What Was The Greatest Presidential Campaign Of All Time?
Part two of the winning presidential campaign tier list, now looking at the good ones.
(Credit for the voiceover for this article goes to the great Samuel Lipson)
This article is a continuation of part one of the winning presidential campaign tier list, which covered the least impressive winning campaigns in modern history. To provide context for new readers, our bottom-five rounded out as such:
F Tier
Carter 1976
Trump 2024
Biden 2020
D Tier
Clinton 1996
Bush 2004
To see the full list and the explanations for each pick, look here:
This list will follow up from the last one by beginning in C Tier and continuing from there to S Tier, where the greatest presidential campaign of all time will be revealed.
C Tier
Richard Nixon 1968
Among the 60 presidential elections held over the course of American history, there are a select few that stand out as more important than the rest. 1968 easily qualifies as one of these races, and just a quick look at the history of presidential elections before and after it can show you why. In the 40 years prior to 1968, Democrats won all presidential elections but two, only ever losing to a moderate war hero. But in the forty years after 1968, Republicans won every single presidential election but three, only ever losing to centrist southerners. Because of this alone, there is no denying that Richard Nixon’s victory in his second campaign profoundly influenced the long-term trajectory of this country in a way that few single victories have ever done.

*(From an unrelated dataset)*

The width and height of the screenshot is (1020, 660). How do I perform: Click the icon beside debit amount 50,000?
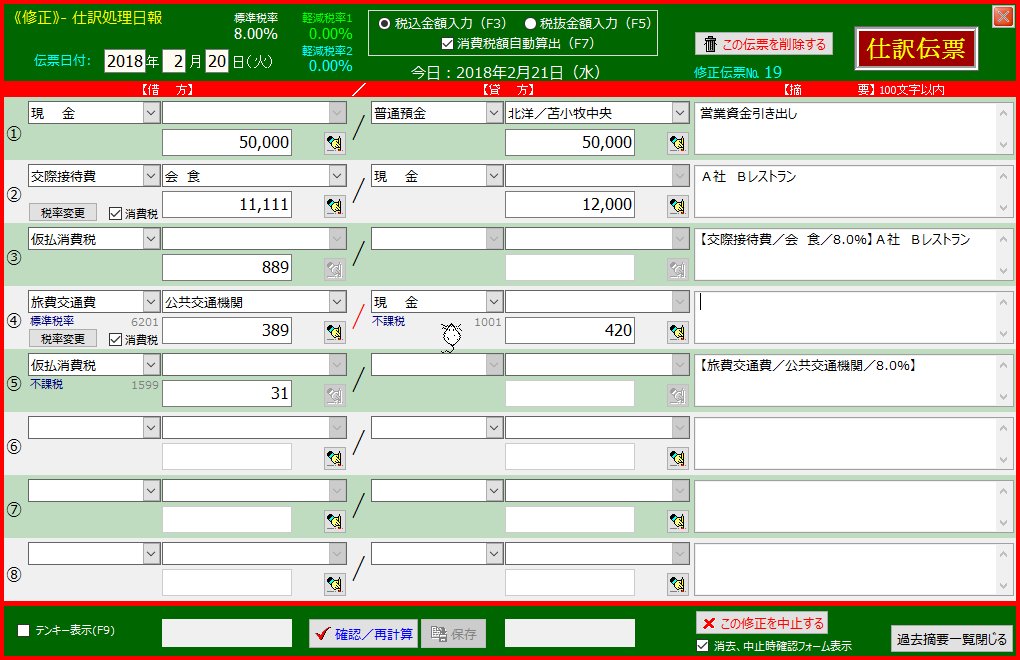pos(334,144)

So why, then, do I have Nixon 1968 squarely in the mediocre middle? It’s very simple: he didn’t actually win his race by all that much, and he probably should have won by a lot more. Even while he succeeded in rehabilitating his image and coming up with some landmark innovations in racism, his actual campaign was error-ridden and cautious to a fault. His first major decision—picking Agnew—was a completely unhelpful choice that outright detracted from the portrait he was trying to paint of himself. When he found himself with a major lead following a chaotic Democratic convention, he proved incapable of taking full control of the narrative, instead choosing to sit behind and give Democrats enough room to start making a comeback. Given time, Hubert Humphrey was able to do exactly that. After finally breaking from his unpopular boss, he managed to gain the momentum and turn the race into a dead heat by the end, ultimately forcing Nixon to commit treason to secure a race that he should never have had to sweat over.
Does this mean that Nixon, a man considered a canny operator even by his most virulent opponents, is actually a fraud? Not necessarily. As we’ll get to far later in this list, he would more than find his stride in his final campaign, when he took control over the election in a way few candidates ever have before or since. He just wasn’t quite there in 1968, rendering it a flawed, if innovative, prototype.